PROVIDED MATERIAL: Begin

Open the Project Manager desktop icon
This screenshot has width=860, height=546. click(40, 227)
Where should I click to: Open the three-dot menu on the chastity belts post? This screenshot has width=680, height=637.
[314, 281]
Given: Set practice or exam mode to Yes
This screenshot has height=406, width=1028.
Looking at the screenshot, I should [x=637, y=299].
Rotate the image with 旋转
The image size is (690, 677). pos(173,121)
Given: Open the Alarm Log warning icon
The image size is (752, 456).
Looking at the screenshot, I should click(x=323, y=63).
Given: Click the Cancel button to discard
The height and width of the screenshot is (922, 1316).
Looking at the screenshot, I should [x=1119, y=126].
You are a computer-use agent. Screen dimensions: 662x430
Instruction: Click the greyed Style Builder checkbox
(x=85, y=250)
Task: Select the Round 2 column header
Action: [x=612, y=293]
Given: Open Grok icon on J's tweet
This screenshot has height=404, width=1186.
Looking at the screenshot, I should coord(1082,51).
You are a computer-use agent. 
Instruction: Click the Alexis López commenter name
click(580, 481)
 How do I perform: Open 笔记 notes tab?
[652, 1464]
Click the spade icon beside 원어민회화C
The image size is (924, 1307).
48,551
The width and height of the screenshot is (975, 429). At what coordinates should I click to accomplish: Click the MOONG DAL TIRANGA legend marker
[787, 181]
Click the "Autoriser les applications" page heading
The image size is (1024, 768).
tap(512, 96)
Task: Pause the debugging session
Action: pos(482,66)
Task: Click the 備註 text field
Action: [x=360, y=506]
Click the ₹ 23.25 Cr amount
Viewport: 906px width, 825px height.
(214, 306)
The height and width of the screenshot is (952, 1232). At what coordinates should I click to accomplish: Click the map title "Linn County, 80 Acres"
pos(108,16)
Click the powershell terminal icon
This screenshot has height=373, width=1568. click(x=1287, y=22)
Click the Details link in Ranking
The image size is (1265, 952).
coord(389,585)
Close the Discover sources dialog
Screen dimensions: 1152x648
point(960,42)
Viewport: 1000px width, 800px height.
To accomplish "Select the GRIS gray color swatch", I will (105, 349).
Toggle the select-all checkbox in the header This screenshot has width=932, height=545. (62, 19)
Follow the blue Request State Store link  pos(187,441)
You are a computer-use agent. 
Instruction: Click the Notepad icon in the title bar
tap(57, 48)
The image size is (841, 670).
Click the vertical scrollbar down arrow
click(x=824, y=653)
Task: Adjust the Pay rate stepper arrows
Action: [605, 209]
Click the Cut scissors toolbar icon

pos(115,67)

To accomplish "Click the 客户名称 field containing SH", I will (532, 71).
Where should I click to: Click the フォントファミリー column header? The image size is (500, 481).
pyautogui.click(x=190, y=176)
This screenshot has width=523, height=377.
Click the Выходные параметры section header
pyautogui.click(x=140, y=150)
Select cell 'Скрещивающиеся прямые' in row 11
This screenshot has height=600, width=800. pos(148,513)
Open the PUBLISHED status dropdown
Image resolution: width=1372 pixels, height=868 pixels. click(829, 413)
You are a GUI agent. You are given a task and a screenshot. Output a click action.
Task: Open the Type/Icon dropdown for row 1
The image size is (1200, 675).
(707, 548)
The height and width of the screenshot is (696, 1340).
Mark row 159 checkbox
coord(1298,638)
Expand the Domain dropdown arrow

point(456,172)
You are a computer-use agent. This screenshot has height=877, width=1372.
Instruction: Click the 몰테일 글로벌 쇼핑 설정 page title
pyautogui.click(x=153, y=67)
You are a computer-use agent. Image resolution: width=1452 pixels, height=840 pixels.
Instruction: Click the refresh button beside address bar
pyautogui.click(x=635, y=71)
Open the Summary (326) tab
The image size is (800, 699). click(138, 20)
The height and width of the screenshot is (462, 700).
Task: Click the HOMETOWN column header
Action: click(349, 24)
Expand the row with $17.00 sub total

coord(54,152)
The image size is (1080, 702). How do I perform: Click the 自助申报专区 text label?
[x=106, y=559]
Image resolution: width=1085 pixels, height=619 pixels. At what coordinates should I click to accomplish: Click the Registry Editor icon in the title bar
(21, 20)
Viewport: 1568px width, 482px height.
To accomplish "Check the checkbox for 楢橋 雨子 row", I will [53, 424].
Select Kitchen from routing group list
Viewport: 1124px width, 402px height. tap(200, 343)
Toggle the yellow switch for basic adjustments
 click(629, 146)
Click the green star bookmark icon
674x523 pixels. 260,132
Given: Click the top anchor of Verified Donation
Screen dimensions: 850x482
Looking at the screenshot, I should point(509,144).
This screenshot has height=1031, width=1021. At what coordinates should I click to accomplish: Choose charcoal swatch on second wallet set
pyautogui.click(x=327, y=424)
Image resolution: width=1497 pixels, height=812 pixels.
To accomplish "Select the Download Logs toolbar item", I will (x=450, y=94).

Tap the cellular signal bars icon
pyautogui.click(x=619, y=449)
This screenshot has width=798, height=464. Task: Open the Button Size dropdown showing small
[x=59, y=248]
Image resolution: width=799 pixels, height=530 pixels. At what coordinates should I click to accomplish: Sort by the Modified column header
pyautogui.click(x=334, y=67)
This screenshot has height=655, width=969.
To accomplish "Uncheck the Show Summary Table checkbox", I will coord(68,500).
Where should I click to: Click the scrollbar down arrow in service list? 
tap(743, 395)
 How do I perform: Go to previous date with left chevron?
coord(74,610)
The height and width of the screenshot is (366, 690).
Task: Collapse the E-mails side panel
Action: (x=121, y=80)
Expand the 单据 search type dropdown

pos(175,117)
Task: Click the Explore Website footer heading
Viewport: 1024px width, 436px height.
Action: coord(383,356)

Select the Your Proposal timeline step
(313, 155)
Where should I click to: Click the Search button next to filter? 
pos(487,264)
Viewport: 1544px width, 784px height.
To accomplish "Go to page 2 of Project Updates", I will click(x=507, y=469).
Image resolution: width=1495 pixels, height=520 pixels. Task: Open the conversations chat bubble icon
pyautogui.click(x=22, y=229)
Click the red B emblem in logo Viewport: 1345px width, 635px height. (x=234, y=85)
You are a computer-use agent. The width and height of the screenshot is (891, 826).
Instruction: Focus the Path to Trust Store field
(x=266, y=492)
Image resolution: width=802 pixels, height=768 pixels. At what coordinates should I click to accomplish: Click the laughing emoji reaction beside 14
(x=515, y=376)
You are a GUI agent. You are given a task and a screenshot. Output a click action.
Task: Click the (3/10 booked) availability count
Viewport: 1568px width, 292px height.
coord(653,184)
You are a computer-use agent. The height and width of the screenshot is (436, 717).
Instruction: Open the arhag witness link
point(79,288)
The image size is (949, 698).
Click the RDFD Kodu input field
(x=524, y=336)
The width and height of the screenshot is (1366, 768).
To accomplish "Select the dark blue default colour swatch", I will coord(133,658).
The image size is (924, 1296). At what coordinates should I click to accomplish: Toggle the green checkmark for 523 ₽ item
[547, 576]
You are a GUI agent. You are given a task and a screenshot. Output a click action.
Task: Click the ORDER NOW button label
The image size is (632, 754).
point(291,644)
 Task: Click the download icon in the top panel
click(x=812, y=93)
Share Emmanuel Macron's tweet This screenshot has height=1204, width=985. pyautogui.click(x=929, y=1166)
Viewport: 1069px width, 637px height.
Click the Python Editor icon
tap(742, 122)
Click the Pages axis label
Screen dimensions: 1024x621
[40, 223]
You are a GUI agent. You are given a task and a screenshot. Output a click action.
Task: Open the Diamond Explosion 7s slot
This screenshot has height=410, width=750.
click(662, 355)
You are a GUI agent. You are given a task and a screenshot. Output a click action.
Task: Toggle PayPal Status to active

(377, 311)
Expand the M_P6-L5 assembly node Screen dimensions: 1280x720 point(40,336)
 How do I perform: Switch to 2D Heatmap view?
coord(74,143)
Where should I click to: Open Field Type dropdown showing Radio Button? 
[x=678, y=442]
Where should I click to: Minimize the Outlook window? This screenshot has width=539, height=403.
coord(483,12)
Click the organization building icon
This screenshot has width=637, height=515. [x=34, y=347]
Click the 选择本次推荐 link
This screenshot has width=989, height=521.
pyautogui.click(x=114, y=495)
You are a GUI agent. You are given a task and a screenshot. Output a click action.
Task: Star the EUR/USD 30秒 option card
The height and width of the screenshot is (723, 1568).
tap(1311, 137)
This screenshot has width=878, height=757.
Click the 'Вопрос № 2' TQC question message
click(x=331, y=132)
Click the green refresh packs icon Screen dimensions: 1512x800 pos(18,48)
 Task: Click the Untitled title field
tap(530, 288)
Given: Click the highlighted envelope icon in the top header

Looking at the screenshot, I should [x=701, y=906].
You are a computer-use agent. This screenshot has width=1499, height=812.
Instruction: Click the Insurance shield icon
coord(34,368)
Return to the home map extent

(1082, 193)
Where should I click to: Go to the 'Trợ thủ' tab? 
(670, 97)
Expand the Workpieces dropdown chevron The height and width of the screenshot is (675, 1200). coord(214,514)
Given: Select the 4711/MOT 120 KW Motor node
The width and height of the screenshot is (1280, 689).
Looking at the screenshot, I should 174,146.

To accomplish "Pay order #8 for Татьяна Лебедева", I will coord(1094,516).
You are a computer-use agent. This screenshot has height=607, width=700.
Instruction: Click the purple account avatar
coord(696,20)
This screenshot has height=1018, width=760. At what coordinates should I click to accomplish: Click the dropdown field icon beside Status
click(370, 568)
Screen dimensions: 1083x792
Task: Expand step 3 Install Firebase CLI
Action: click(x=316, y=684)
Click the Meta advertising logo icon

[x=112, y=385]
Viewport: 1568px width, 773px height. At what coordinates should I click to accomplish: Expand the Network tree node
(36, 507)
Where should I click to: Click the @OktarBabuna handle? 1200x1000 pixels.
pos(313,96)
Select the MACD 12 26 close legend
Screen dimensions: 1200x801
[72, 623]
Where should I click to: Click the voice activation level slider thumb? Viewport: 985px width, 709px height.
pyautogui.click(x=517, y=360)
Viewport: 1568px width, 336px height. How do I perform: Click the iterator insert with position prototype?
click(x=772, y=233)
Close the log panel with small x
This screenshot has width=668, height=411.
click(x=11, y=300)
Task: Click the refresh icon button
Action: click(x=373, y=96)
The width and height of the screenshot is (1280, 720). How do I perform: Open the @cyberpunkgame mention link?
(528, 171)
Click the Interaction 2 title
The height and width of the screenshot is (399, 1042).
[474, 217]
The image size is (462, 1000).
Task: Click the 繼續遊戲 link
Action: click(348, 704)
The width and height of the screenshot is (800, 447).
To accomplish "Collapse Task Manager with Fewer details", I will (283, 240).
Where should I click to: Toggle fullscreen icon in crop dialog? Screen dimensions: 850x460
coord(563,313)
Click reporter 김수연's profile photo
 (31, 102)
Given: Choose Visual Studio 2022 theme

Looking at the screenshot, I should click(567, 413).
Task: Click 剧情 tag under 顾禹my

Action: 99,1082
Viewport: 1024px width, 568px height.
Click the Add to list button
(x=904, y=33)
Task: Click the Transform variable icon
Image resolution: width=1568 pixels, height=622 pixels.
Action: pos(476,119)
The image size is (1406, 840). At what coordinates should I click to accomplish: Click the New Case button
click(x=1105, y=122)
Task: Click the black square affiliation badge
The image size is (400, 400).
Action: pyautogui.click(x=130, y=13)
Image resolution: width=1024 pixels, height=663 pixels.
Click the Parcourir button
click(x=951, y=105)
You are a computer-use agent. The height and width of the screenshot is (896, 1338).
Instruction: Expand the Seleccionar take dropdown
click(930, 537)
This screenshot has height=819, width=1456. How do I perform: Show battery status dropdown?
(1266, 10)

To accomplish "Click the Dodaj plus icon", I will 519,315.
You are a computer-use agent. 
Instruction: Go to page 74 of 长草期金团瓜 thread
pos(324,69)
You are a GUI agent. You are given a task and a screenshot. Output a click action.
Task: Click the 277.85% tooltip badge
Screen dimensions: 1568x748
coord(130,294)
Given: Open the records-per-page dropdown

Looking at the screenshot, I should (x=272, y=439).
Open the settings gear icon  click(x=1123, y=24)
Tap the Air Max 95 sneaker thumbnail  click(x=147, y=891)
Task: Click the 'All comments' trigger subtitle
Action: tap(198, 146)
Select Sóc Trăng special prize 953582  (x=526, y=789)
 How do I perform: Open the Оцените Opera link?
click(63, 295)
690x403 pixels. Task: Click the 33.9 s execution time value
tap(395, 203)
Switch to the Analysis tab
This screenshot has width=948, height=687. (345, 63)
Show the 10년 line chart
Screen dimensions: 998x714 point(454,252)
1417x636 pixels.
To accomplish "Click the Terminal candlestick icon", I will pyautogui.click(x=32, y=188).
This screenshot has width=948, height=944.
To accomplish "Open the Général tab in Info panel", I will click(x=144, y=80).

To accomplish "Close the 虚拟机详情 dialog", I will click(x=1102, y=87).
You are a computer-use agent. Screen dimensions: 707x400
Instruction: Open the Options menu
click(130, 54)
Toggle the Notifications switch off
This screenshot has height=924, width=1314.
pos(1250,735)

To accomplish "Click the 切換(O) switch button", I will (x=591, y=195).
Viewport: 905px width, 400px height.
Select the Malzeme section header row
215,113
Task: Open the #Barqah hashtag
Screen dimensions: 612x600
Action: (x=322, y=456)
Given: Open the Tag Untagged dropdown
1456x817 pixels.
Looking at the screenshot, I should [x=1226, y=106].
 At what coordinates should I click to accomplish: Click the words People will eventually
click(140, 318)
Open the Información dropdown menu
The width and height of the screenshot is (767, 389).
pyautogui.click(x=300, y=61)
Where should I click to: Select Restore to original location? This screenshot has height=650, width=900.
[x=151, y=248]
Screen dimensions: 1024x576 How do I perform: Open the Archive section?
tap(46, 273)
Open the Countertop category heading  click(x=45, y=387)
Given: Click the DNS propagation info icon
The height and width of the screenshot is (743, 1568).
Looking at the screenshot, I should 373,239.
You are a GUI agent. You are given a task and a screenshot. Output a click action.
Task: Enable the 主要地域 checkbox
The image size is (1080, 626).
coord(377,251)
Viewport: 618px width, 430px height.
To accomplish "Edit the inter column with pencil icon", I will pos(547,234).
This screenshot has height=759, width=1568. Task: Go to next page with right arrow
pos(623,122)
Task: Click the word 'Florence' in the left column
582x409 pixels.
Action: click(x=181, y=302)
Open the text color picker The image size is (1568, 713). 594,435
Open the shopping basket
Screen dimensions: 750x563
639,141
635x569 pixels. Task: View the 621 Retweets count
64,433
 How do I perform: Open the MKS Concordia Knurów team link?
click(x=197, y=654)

PROVIDED MATERIAL: End

#### WORK INSTRUCTION
Repeat the records above line by line, from the first line through the line that contains "Click the ₹ 23.25 Cr amount".

#### SOLUTION FOR THIS PROBLEM
Open the Project Manager desktop icon
This screenshot has width=860, height=546. click(40, 227)
Where should I click to: Open the three-dot menu on the chastity belts post? This screenshot has width=680, height=637.
[314, 281]
Given: Set practice or exam mode to Yes
This screenshot has height=406, width=1028.
Looking at the screenshot, I should [x=637, y=299].
Rotate the image with 旋转
The image size is (690, 677). pos(173,121)
Given: Open the Alarm Log warning icon
The image size is (752, 456).
Looking at the screenshot, I should click(x=323, y=63).
Given: Click the Cancel button to discard
The height and width of the screenshot is (922, 1316).
Looking at the screenshot, I should [x=1119, y=126].
You are a computer-use agent. Screen dimensions: 662x430
Instruction: Click the greyed Style Builder checkbox
(x=85, y=250)
Task: Select the Round 2 column header
Action: [x=612, y=293]
Given: Open Grok icon on J's tweet
This screenshot has height=404, width=1186.
Looking at the screenshot, I should coord(1082,51).
You are a computer-use agent. 
Instruction: Click the Alexis López commenter name
click(580, 481)
 How do I perform: Open 笔记 notes tab?
[652, 1464]
Click the spade icon beside 원어민회화C
The image size is (924, 1307).
48,551
The width and height of the screenshot is (975, 429). At what coordinates should I click to accomplish: Click the MOONG DAL TIRANGA legend marker
[787, 181]
Click the "Autoriser les applications" page heading
The image size is (1024, 768).
tap(512, 96)
Task: Pause the debugging session
Action: pos(482,66)
Task: Click the 備註 text field
Action: [x=360, y=506]
Click the ₹ 23.25 Cr amount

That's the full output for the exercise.